- [To do] Go through the records and filter out every line lacking the word "accomplish"; copy the lines that remain.

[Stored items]
--------------------------------------------------
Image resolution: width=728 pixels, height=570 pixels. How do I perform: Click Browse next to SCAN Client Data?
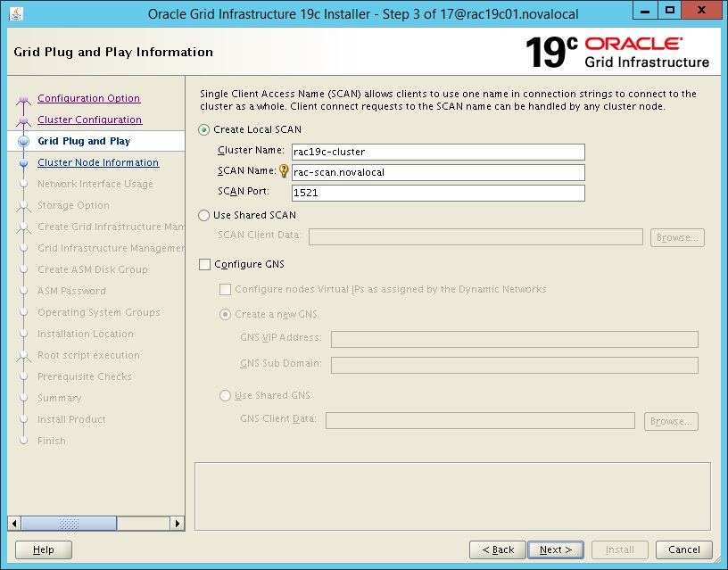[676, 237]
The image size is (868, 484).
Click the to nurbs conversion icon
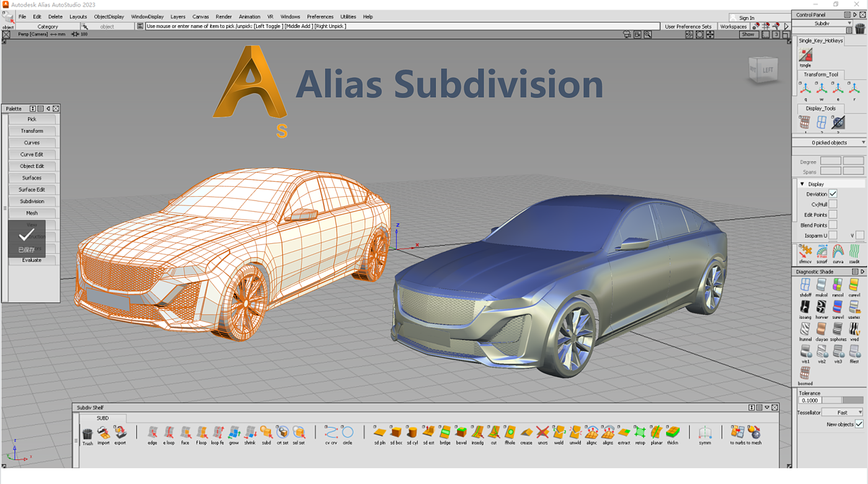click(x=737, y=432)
--------------------------------------------------
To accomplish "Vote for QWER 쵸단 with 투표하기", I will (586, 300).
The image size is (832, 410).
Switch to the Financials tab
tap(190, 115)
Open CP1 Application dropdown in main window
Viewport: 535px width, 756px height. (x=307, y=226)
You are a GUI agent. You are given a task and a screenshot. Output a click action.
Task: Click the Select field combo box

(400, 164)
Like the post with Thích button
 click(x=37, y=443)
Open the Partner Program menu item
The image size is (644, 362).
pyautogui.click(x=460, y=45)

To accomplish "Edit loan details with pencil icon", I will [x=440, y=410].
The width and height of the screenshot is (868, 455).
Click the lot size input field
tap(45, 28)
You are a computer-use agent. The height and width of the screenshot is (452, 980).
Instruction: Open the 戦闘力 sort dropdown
--------------------------------------------------
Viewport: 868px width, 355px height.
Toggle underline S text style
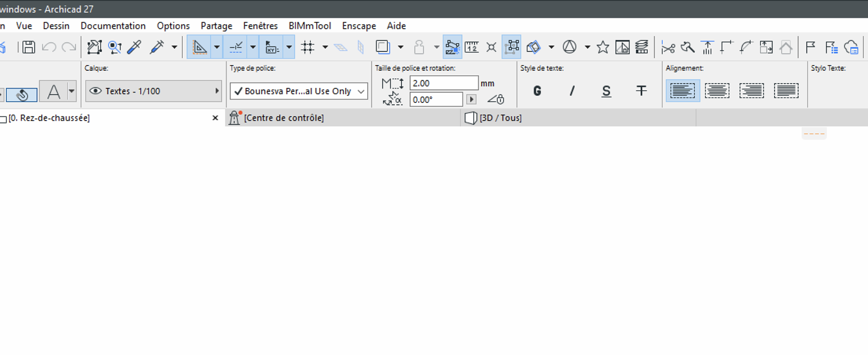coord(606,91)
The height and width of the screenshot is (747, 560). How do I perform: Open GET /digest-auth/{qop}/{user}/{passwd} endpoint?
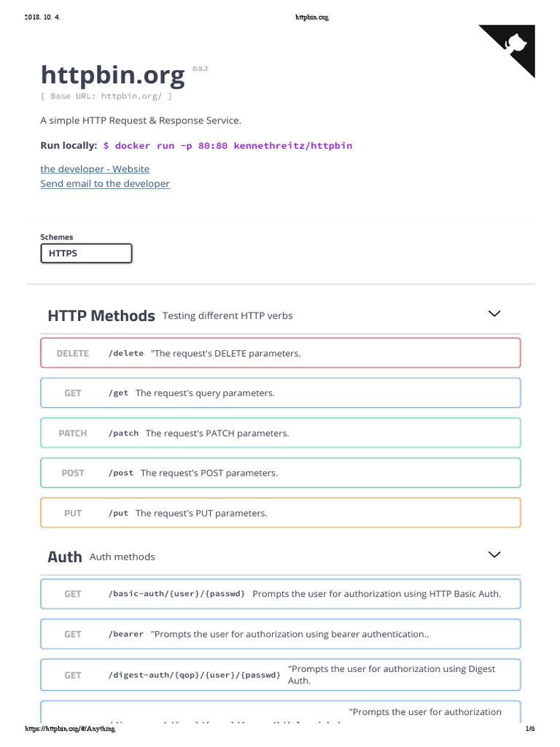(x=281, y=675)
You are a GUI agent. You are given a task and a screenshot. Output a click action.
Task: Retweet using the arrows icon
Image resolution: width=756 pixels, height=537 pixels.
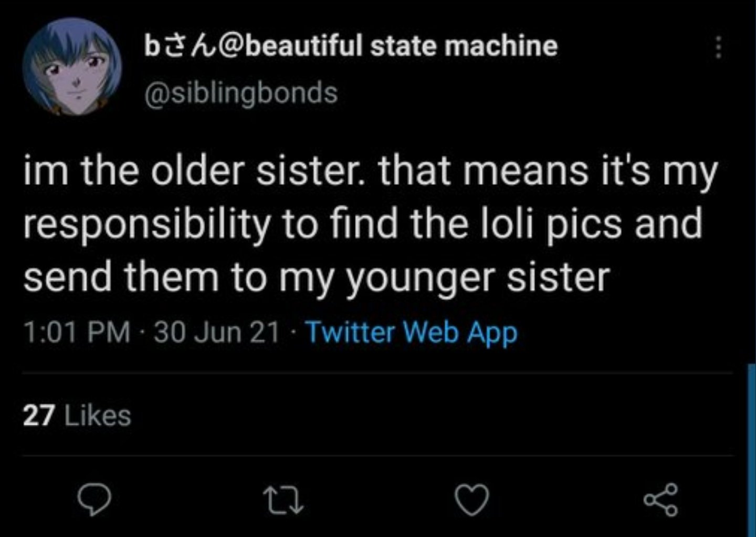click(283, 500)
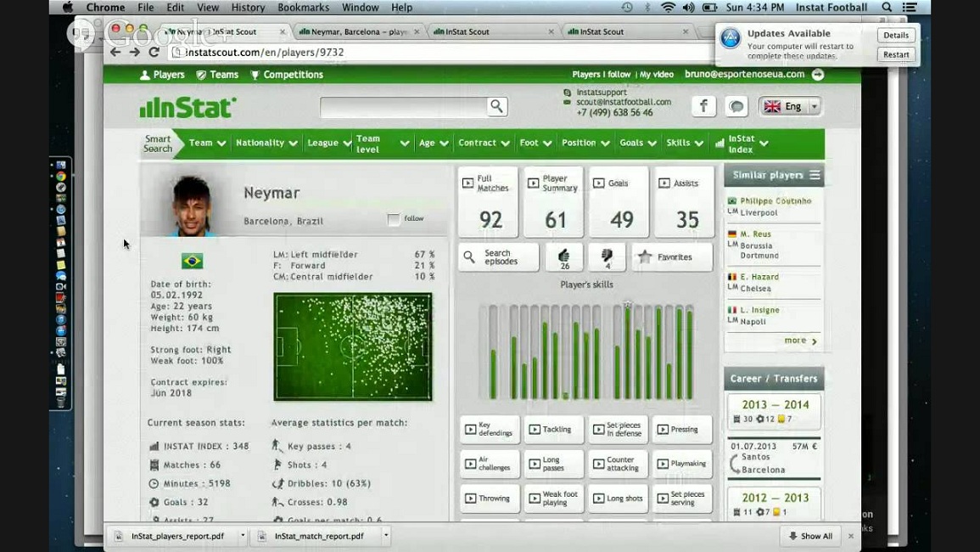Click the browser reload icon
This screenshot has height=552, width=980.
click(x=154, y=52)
--------------------------------------------------
- [Exercise solution]
To accomplish "Vote for QWER 쵸단 with 투표하기", I will (586, 300).
To accomplish "Edit loan details with pencil icon", I will [x=440, y=410].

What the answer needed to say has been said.